--- PROVIDED INFORMATION ---

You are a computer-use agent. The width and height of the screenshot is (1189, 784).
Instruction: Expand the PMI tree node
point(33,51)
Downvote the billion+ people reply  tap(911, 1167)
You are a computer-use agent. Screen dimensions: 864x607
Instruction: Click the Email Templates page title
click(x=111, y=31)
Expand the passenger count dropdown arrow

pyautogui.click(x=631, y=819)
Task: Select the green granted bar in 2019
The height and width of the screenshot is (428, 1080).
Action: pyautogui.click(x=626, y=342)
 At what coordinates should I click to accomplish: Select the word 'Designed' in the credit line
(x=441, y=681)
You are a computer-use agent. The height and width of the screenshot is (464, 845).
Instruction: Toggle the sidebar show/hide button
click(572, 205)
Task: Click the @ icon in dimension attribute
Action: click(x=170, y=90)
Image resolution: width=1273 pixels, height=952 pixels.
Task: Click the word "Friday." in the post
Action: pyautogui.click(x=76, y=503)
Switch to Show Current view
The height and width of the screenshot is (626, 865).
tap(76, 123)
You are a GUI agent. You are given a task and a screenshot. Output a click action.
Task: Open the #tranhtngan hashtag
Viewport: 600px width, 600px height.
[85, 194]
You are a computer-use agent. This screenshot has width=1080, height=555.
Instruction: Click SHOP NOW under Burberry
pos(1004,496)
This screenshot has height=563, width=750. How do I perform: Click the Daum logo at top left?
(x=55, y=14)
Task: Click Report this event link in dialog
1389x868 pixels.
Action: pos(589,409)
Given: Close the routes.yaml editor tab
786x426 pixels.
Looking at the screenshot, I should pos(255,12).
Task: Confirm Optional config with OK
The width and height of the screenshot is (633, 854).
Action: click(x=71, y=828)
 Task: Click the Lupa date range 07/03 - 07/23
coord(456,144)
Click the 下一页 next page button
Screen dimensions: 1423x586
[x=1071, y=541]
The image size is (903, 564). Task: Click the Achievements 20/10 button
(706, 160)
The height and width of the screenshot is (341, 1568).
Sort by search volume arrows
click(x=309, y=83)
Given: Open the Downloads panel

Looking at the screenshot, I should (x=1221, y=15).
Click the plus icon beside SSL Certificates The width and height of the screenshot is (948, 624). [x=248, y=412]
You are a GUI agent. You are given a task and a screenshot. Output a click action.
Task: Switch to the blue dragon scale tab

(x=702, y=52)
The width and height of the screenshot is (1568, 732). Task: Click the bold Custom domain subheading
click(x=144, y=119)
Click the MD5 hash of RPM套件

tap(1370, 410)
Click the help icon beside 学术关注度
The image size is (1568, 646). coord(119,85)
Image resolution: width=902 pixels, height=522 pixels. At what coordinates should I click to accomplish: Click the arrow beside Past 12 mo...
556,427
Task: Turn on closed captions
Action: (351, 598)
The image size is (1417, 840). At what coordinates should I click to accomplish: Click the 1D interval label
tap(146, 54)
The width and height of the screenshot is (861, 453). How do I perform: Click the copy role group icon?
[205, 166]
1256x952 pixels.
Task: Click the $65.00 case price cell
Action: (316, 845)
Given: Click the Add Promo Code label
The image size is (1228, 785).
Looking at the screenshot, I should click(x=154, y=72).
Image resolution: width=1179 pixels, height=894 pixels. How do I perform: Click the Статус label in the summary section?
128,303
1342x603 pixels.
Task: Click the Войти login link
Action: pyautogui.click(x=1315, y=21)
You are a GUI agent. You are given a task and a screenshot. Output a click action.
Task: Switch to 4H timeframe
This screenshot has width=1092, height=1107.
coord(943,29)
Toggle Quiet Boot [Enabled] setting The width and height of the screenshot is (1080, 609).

---

WHAT YOU ARE ASKED TO DO
Would you retype all of the lines shown above, exactly as given?

WRITTEN ANSWER
You are a computer-use agent. The width and height of the screenshot is (1189, 784).
Instruction: Expand the PMI tree node
point(33,51)
Downvote the billion+ people reply  tap(911, 1167)
You are a computer-use agent. Screen dimensions: 864x607
Instruction: Click the Email Templates page title
click(x=111, y=31)
Expand the passenger count dropdown arrow

pyautogui.click(x=631, y=819)
Task: Select the green granted bar in 2019
The height and width of the screenshot is (428, 1080).
Action: pyautogui.click(x=626, y=342)
 At what coordinates should I click to accomplish: Select the word 'Designed' in the credit line
(x=441, y=681)
You are a computer-use agent. The height and width of the screenshot is (464, 845).
Instruction: Toggle the sidebar show/hide button
click(572, 205)
Task: Click the @ icon in dimension attribute
Action: click(x=170, y=90)
Image resolution: width=1273 pixels, height=952 pixels.
Task: Click the word "Friday." in the post
Action: pyautogui.click(x=76, y=503)
Switch to Show Current view
The height and width of the screenshot is (626, 865).
tap(76, 123)
You are a GUI agent. You are given a task and a screenshot. Output a click action.
Task: Open the #tranhtngan hashtag
Viewport: 600px width, 600px height.
[85, 194]
You are a computer-use agent. This screenshot has width=1080, height=555.
Instruction: Click SHOP NOW under Burberry
pos(1004,496)
This screenshot has height=563, width=750. How do I perform: Click the Daum logo at top left?
(x=55, y=14)
Task: Click Report this event link in dialog
1389x868 pixels.
Action: pos(589,409)
Given: Close the routes.yaml editor tab
786x426 pixels.
Looking at the screenshot, I should pos(255,12).
Task: Confirm Optional config with OK
The width and height of the screenshot is (633, 854).
Action: click(x=71, y=828)
 Task: Click the Lupa date range 07/03 - 07/23
coord(456,144)
Click the 下一页 next page button
Screen dimensions: 1423x586
[x=1071, y=541]
The image size is (903, 564). Task: Click the Achievements 20/10 button
(706, 160)
The height and width of the screenshot is (341, 1568).
Sort by search volume arrows
click(x=309, y=83)
Given: Open the Downloads panel

Looking at the screenshot, I should (x=1221, y=15).
Click the plus icon beside SSL Certificates The width and height of the screenshot is (948, 624). [x=248, y=412]
You are a GUI agent. You are given a task and a screenshot. Output a click action.
Task: Switch to the blue dragon scale tab

(x=702, y=52)
The width and height of the screenshot is (1568, 732). Task: Click the bold Custom domain subheading
click(x=144, y=119)
Click the MD5 hash of RPM套件

tap(1370, 410)
Click the help icon beside 学术关注度
The image size is (1568, 646). coord(119,85)
Image resolution: width=902 pixels, height=522 pixels. At what coordinates should I click to accomplish: Click the arrow beside Past 12 mo...
556,427
Task: Turn on closed captions
Action: (351, 598)
The image size is (1417, 840). At what coordinates should I click to accomplish: Click the 1D interval label
tap(146, 54)
The width and height of the screenshot is (861, 453). How do I perform: Click the copy role group icon?
[205, 166]
1256x952 pixels.
Task: Click the $65.00 case price cell
Action: (316, 845)
Given: Click the Add Promo Code label
The image size is (1228, 785).
Looking at the screenshot, I should click(x=154, y=72).
Image resolution: width=1179 pixels, height=894 pixels. How do I perform: Click the Статус label in the summary section?
128,303
1342x603 pixels.
Task: Click the Войти login link
Action: pyautogui.click(x=1315, y=21)
You are a GUI agent. You are given a task and a screenshot. Output a click action.
Task: Switch to 4H timeframe
This screenshot has width=1092, height=1107.
coord(943,29)
Toggle Quiet Boot [Enabled] setting The width and height of the screenshot is (1080, 609).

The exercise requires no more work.